PARADA GAY DE JERUSALÉM OCORRE SEM INCIDENTES GRAVES
Delia Millán
Jerusalém, 10 nov (EFE).- A comunidade homossexual de Jerusalém comemorou hoje seu festival anual no estádio do campus da Universidade Hebraica, evento cujo alcance foi reduzido pela inicial oposição dos judeus ultra-ortodoxos, mas que transcorreu sem maiores incidentes.
Entre 3 mil e 4 mil pessoas foram ao estádio universitário, cercado por um forte esquema de segurança. "Não se pode dizer que veio pouca gente, porque se não vieram é porque tiveram medo", explicou uma porta-voz da Casa Aberta, representante jurídica da comunidade homossexual e organizadora do evento.
A porta-voz lembrou que, "no ano passado, vários participantes foram agredidos, alguns com faca, e é preciso somar a isso o fato de que houve muita polêmica este ano".

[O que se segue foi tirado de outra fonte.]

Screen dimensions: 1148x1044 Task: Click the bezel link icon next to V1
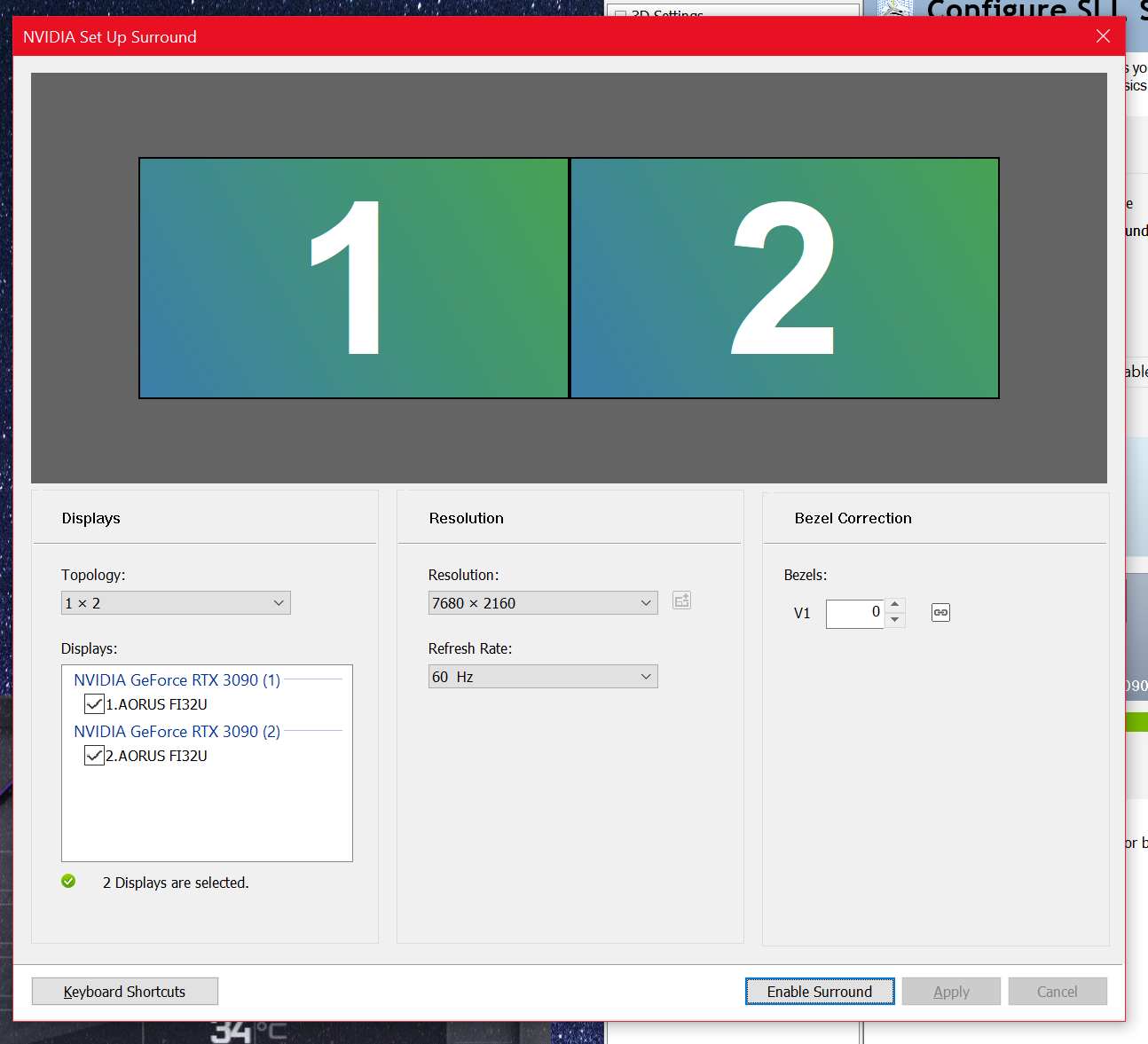pos(940,612)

O festival, originalmente convocado como a Parada Mundial do Orgulho Gay, foi reduzido a uma manifestação de caráter local, e depois, no último momento, a uma festa isolada no estádio universitário.
A indignação da comunidade judaica ortodoxa - que protagonizou uma onda de violência nas ruas nos últimos dias - influenciou na situação.
Em entrevista à rádio pública israelense, o ministro da Indústria e Comércio de Israel, o ultra-ortodoxo Eli Yishai, foi perguntado hoje sobre se a violência deu frutos, a que respondeu que "não se pode ver as coisas de forma tão simples".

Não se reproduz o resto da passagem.